Income, Education, and Life in Rural China

The Chinese educational system begins with nine years of universal, compulsory education. Educational reform after the tumult of the Cultural Revolution invigorated education, especially in urban centers. Educational policies are set by the central government and carried out in cities and municipalities throughout China. Of course, when an area is poor, its schools suffer. This is certainly the case in rural China.

Education and income illustrate the tremendous gap between people living in China's prosperous coastal areas and those who live in inland, rural China.

Context. Two-thirds of China's population—nearly 900 million people—live in rural areas away from the prosperous coast. And two-thirds of them have dramatically lower incomes and less education than their urban counterparts.

headed_for_school_Youjian_09_CHeaded to class at Youjian Elementary School, April 2009Rugged terrain, remoteness, and inaccessibility are conducive to low levels of economic growth, the prevalence of illiteracy, and scant investment in education, all of which has left vast regions of China greatly disadvantaged.* The Chinese government has set ambitious goals for changing rural China. But this change faces formidable challenges.

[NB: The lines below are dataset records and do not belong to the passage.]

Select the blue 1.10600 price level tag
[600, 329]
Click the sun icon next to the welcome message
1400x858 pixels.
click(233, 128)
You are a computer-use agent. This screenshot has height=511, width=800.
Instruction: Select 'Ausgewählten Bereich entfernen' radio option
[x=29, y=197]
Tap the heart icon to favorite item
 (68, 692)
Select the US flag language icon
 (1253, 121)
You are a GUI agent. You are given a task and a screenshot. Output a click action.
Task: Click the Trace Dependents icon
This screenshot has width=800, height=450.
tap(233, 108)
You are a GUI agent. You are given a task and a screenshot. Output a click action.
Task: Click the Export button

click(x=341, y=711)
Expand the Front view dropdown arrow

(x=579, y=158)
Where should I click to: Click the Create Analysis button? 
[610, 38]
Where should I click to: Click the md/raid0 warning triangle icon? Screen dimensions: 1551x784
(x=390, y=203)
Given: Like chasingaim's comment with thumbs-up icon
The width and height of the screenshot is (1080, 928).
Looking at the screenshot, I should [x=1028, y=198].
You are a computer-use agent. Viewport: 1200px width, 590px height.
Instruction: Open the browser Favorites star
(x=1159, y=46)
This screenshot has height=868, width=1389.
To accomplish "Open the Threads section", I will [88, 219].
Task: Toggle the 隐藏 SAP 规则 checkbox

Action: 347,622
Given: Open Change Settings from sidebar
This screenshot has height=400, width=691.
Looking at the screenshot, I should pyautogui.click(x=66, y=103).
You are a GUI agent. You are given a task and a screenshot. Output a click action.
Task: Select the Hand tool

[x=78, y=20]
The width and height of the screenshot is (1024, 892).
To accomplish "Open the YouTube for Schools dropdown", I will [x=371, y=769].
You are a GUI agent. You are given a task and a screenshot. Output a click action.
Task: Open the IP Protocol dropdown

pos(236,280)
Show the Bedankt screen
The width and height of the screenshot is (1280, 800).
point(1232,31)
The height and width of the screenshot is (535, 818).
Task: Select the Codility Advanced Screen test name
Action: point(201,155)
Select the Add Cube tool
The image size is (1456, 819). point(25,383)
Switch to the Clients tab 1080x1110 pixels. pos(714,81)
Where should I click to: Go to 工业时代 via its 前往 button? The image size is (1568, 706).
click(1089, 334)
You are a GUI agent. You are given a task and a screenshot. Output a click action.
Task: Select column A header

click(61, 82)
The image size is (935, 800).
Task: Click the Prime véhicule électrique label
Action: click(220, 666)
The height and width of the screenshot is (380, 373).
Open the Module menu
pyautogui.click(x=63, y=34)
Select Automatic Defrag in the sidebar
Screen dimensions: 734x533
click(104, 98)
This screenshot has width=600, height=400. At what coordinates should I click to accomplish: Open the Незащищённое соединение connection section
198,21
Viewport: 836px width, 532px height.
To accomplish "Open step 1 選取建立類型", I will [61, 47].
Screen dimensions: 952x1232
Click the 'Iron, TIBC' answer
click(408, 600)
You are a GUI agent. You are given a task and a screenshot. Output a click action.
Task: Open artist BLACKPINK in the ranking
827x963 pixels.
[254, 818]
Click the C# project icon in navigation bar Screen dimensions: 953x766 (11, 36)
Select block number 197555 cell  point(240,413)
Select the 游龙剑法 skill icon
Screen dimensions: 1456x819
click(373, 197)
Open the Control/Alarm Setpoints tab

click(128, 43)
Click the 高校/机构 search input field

Here are just some of the factors that complicate efforts to close the urban-rural divide:

  • Huge school-age population. The estimated 2010 school-age population in China is 355 million,** the largest in the world. In fact, it's larger than the entire population of the United States.
  • Lack of land for cultivation. China has about 20 percent of the world's population but only seven percent of its arable land.
  • Inhospitable geography. Vast areas of land in China lie above 4,900 feet, and the massive Gobi Desert in northwestern China covers about 500,000 square miles.

Chinese leaders are beginning to make huge investments in education, transportation, communications, and health care to help ameliorate the long legacy of poverty and illiteracy in rural China.

Education is a vital key. Persistent and deep poverty will not be changed without education. Parents value education more for their own children if they have been educated themselves. The Fund helps by making it possible for children go to school to avoid illiteracy and become models for their own children and grandchildren.

In the last 15 years, the Chinese government has adopted a number of policies to improve education in rural China, such as investing in infrastructure and changing education financing. While this is beginning to help, much remains to be done. It was only 20 years ago that 90% "of secondary schools fail to meet national standards for such basic facilities as chairs, desks, and safe drinking water."***

Overcoming Luodian County's legacy of persistent poverty and illiteracy will take decades. The Fund is helping with this. As Moore said, "when I first began to help in 1996, I realized quite quickly that I was not trying to resolve the vast economic disparity between urban and rural China. I simply wanted to help one child at a time, in one county, in the poorest province in China. That I could do."

 

* Chun Shing Chow. "Education, Cultural Values, and Poverty in China's Remote Ethnic Minority Regions," Asian Geographer 21(1-2): 159-170 (2002).
** Data published by the World Health Organization, accessed from http://www.wpro.who.int/ on 2/6/2010.
*** Heidi Ross. "The 'Crisis' in Chinese Secondary Schooling." In Chinese Education: Problems, Policies, and Prospects, ed. Irving Epstein, 375-393.  (New York: Garland Publishing Inc., 1991).